Uno studio pubblicato sul Journal Clinical of Oncology a inizio 2022, ha analizzato 200 studi clinici per verificare il rischio di eventi severi in pazienti trattati con immunoterapia, Target Therapy e chemio. L’obiettivo era quello di avere più informazioni a disposizione per quanto riguarda le differenze di genere e non siamo rimasti delusi. Intanto, è stato dimostrato che le donne hanno eventi di una gravità maggiore rispetto agli uomini. Queste differenze potrebbero essere dovute a un metabolismo diverso dei farmaci, ad esempio, e magari anche a una diversa aderenza alla terapia. Fra l’altro, lo studio ha evidenziato che le differenze sono più marcate nel caso dell’immunoterapia, cosa che non potrà essere tralasciata nei prossimi studi.
Nell’attesa, cosa si può fare per migliorare la medicina di genere?
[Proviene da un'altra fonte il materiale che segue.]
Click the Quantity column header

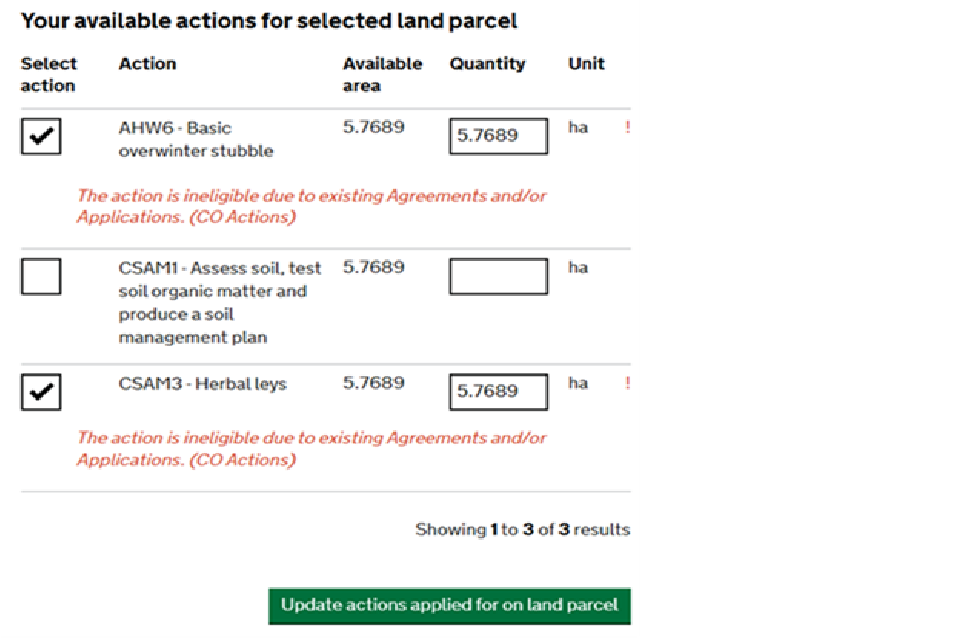point(487,64)
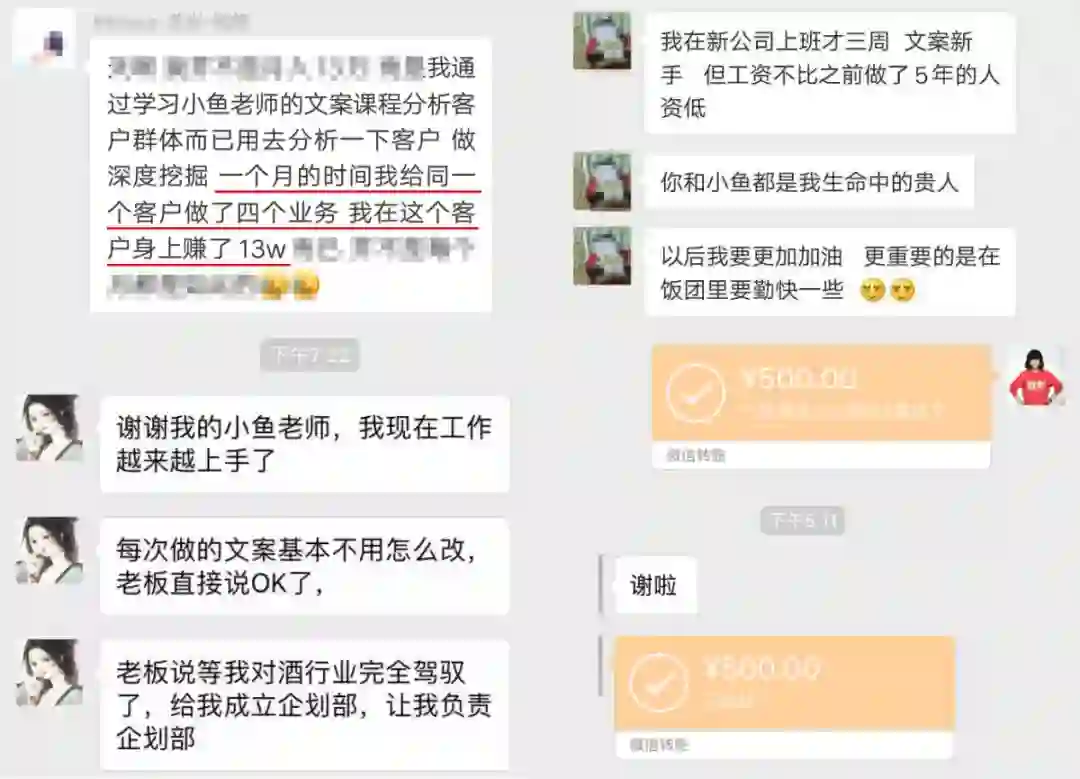Tap avatar beside 老板说等我对酒行业 message
This screenshot has width=1080, height=779.
pos(49,673)
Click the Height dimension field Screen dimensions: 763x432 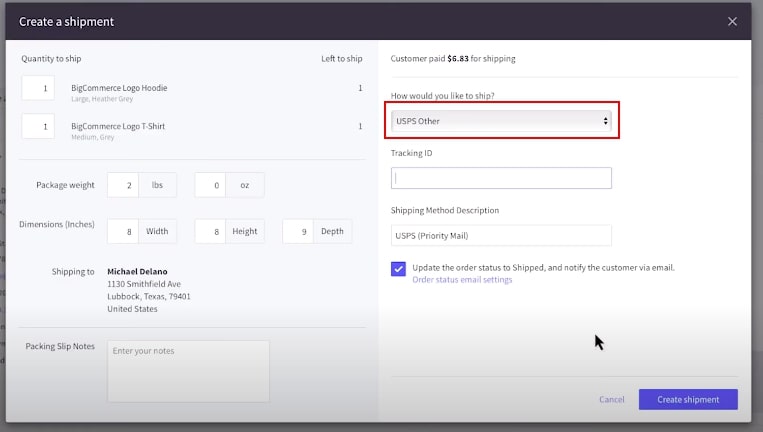pyautogui.click(x=210, y=231)
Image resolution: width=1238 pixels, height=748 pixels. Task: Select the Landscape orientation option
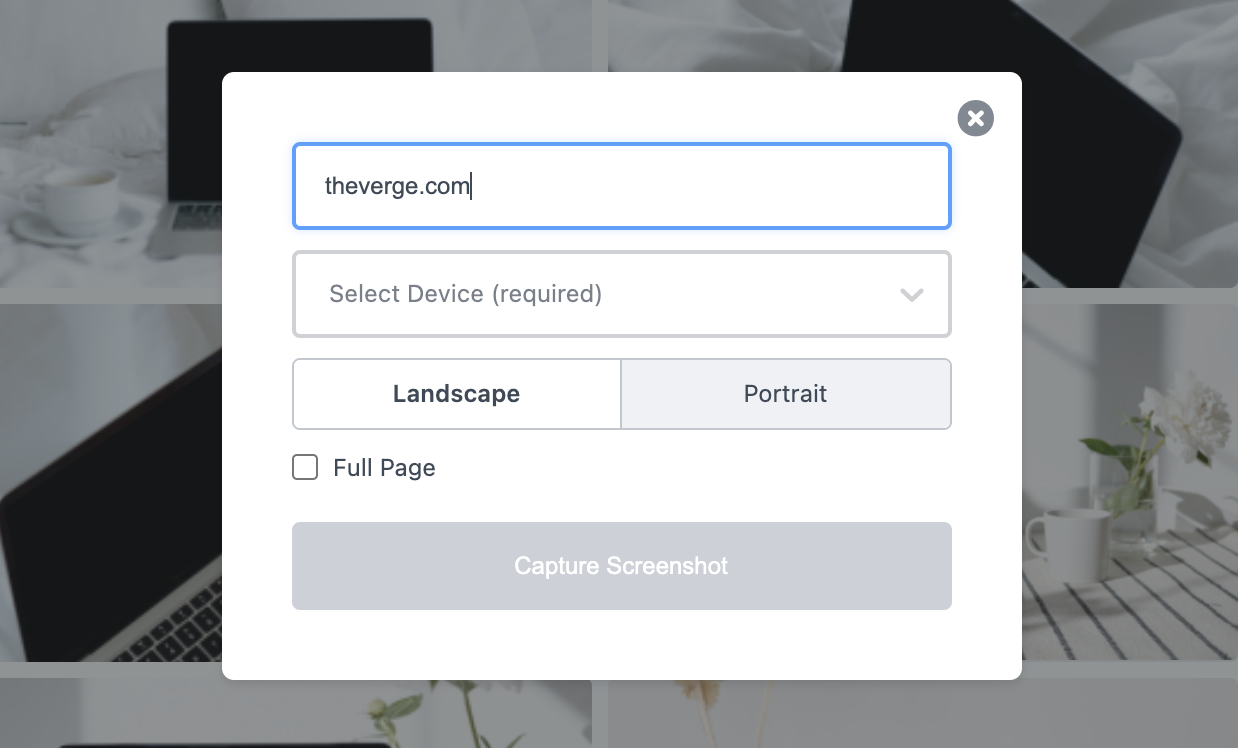pyautogui.click(x=456, y=394)
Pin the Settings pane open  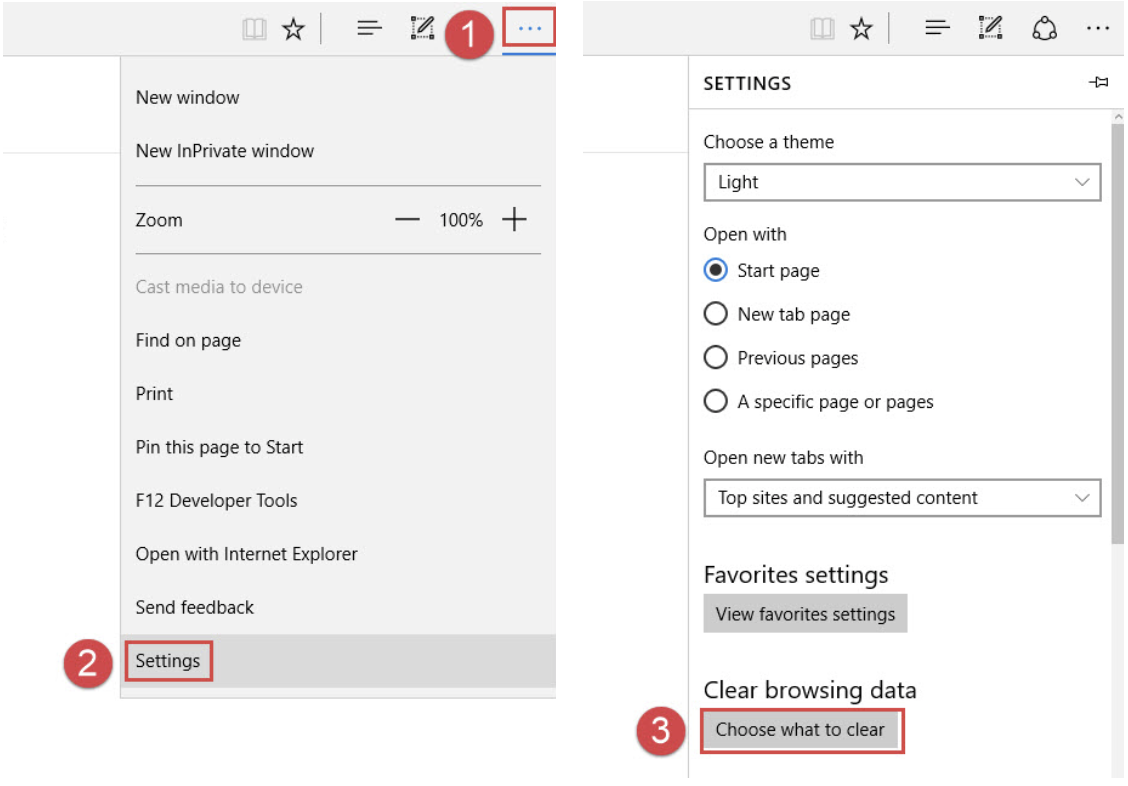click(1098, 83)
In oncologia abbiamo già iniziato nei nostri percorsi a coinvolgere anche altri specialisti al di fuor del core team. Nella Breast Unit che coordino ad esempio abbiamo stabilmente gli specialisti che sono complementari al percorso di cure oncologiche, come il cardiologo, l’endocrinologo, chi si occupa di nutrizione e chi di attività fisica. Questo, per battere sul tempo gli effetti collaterali che impattano sulla patologia oncologica, a favore di un miglioramento della qualità di vita delle nostre pazienti. E’ necessario poi potenziare l’insegnamento della medicina di genere all’università e nelle scuole di specializzazione: al momento latita ancora nonostante sia indicato in una legge del 2019. Infine, come AIOM, l’associazione che riunisce gli oncologi, stiamo per pubblicare le prime raccomandazioni sulla medicina di genere, sulla base delle evidenze scientifiche.